Brown was a member of Invercargill Cricket Club and played regularly. An obituary describes cricket as "the game in which he was most keenly interested" and he played for the Southland cricket team in a number of representative matches. One of these, a March 1918 fixture against Otago, has first-class status. (Note: The Southland cricket team had first-class status between 1914–15 and 1921–22, playing eight matches which are considered to be first-class. The team played other representative matches during this period which are not considered first-class.) In the match, a heavy defeat for Southland, Brown made scores of eight runs in his first innings and four not out in his second. He played in a number of other representative matches for Southland and captained the team at times.

As well as playing the game, Brown was involved in the administration of Invercargill Cricket Club, serving on the club's committee, and of the Southland Cricket Association. He served on the association's executive and was its president until he resigned in 1930 following a dispute with another executive member Albert Keast. He was involved in coaching cricket, including at Southland Boys' High School, Southland Girls' High School, and the Southland Colts side. In 1938 he and Jack Doig were elected as the first two life members of Invercargill Cricket Club.
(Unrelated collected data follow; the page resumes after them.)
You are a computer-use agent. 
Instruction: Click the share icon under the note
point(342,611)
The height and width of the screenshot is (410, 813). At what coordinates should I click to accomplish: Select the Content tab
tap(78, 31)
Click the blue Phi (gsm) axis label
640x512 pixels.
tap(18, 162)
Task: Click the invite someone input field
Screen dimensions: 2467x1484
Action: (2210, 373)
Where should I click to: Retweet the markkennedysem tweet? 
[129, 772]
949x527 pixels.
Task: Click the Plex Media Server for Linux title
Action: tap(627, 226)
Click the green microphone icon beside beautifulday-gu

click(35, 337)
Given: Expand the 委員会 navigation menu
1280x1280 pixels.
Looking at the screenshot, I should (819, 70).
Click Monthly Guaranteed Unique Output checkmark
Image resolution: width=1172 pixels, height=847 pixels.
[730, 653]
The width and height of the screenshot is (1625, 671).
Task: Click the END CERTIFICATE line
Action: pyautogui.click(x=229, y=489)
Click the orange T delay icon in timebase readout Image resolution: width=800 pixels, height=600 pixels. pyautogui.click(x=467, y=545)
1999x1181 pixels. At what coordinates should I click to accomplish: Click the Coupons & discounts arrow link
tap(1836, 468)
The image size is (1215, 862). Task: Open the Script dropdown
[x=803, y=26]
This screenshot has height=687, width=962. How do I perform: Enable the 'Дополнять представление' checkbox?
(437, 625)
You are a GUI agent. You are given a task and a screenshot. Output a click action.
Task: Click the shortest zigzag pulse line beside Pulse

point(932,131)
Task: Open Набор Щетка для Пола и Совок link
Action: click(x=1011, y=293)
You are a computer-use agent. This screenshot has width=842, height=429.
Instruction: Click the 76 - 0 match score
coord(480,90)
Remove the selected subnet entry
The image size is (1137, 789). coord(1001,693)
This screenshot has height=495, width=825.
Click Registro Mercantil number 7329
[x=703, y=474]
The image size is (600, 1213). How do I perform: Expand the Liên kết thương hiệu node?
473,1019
As well as cricket, Brown played golf. He was considered "a very fair exponent" of the game and was a member of Invercargill Golf Club.

==Personal life==
A noted singer, Brown performed regularly with choirs and in other performances. He was considered "so well known that it is unnecessary to sing his praises. You must hear him sing once more and the praises will follow as a matter of course" by The Southern Cross in 1918. He conducted the Invercargill Male Choir from 1933 until 1941 and was later elected a life member. He was a leading member of the Invercargill Orphans' Club, various Methodist organisations and a founder member of the Southland branch of the Automobile Association of New Zealand, serving as its president during the 1920s.

Brown married Lena Walton of Upper Kew in Dunedin in 1915. (Note: Walton's fullname was Margaret Ann Selina Walton. She was born in 1885 and died in 1974.) The couple had two children, a son and a daughter. Their son, Rutherford Brown, qualified as a dispensing chemist and served in the New Zealand Medical Corps during World War II. He was captured during the invasion of Crete in 1941 and spent three years as a prisoner of war in Germany before being repatriated in 1944.

Brown died at his home in Invercargill in 1945 after a period of illness. He was aged 59.